878 ALASKAN GLACIER STUDIES
Portlock's whaleboat and yawl cruised in the vicinity of what seems to be Knight Island Passage, while looking for the Passage Canal route to Cook Inlet, which they seem to have thought to be a river. They state that "On getting over to the South West shore, they met with great quantities of drift-ice, coming as they supposed, out of that opening, and at the same time heard a constant jumbling noise resembling the breaking up of ice in a large river." The officer in command encountered fog and did not push on or see the glacier, whose presence he seems not to have suspected. The map is indefinite, but the description of icebergs and noises indicates that a tidal glacier in Icy Bay, extended as far or farther down the fiord than seven years later when Vancouver's expedition entered these waters.
The first description and map of the Icy Bay Glacier was made in 1794 by Vancouver's expedition. Lieutenant Whidbey states that in going up outer Icy Bay from Point Countess they passed "many large pieces of floating ice, which were in great abundance in this part of the sound." He describes inner Icy Bay, which they saw on June 4th, as " a bay on the western shore about a league wide, and about four and a half miles deep terminated by a compact body of ice that descended from high perpendicular cliffs to the water side, and surrounded by a country composed of stupendous lofty mountains covered with snow." The map accompanying Vancouver's account shows the terminus of the glacier at a point in Icy Bay somewhere east of the head of Port Bainbridge and probably near the entrance of Nassau Fiord. The representations of the shorelines on this map (see inset, Fig. 56) are sufficiently detailed for us to identify the location with some certainty.

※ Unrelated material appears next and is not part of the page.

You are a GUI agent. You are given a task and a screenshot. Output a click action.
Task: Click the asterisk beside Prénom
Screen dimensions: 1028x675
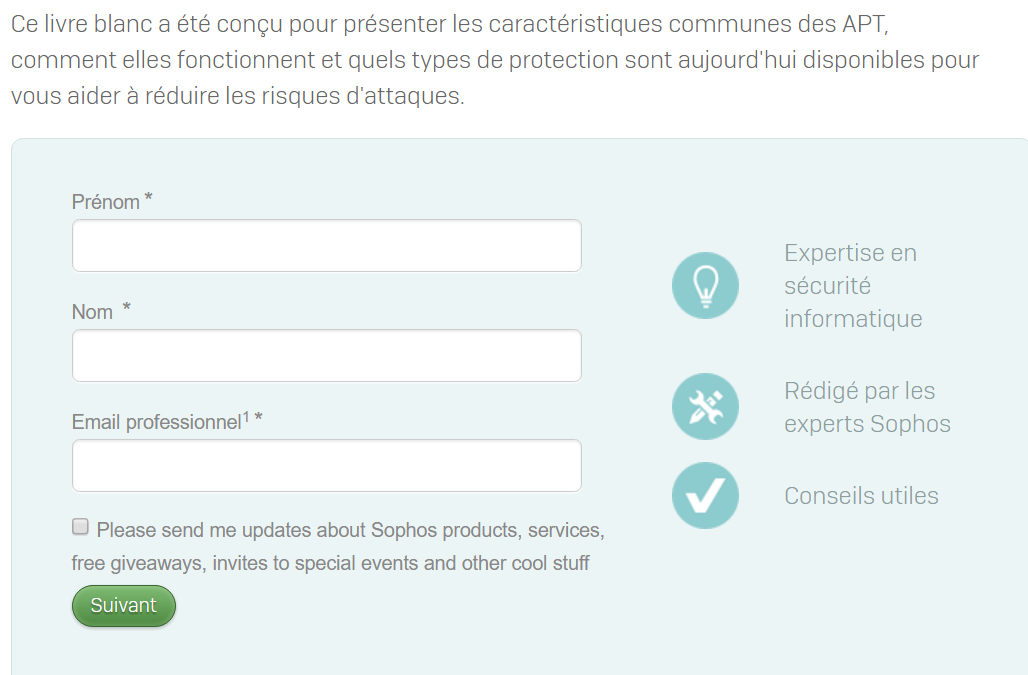(149, 197)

On October £0, 1886, Seton Karr visited the native village at Chenega near the mouth of Icy Bay, and he has published a sketch of Icy Bay as seen from Chenega Island, showing a glacier and snowfields in the background. Since Tiger Glacier could not be seen from Chenega Island, and since Chenega-Princeton Glacier cannot be seen from that point at present and would not be visible unless they were sufficiently expanded to extend outside the mouth of Nassau Fiord, this picture is interpreted as proof that the Chenega-Princeton Glacier remained in the expanded position of 1787-1794 up to at least 1886. Seton Karr speaks of Icy Bay near Chenega village as "a broad bay covered with small icebergs" and says that "close at hand several glaciers descend into the sea from . : low flat snowfields." He could not have made the latter statement on the basis of what one may now see at Chenega.
After his visit in May, 1887, Applegate, quoted by Davidson, referred to this ice tongue as "a fine glacier, coming down to the water." He seems to have made no map of Icy Bay so that we do not feel sure from his description alone exactly where the glacier ended at that time, though, as stated above, Seton Karr's sketch of the previous year fixes the approximate location of the terminus.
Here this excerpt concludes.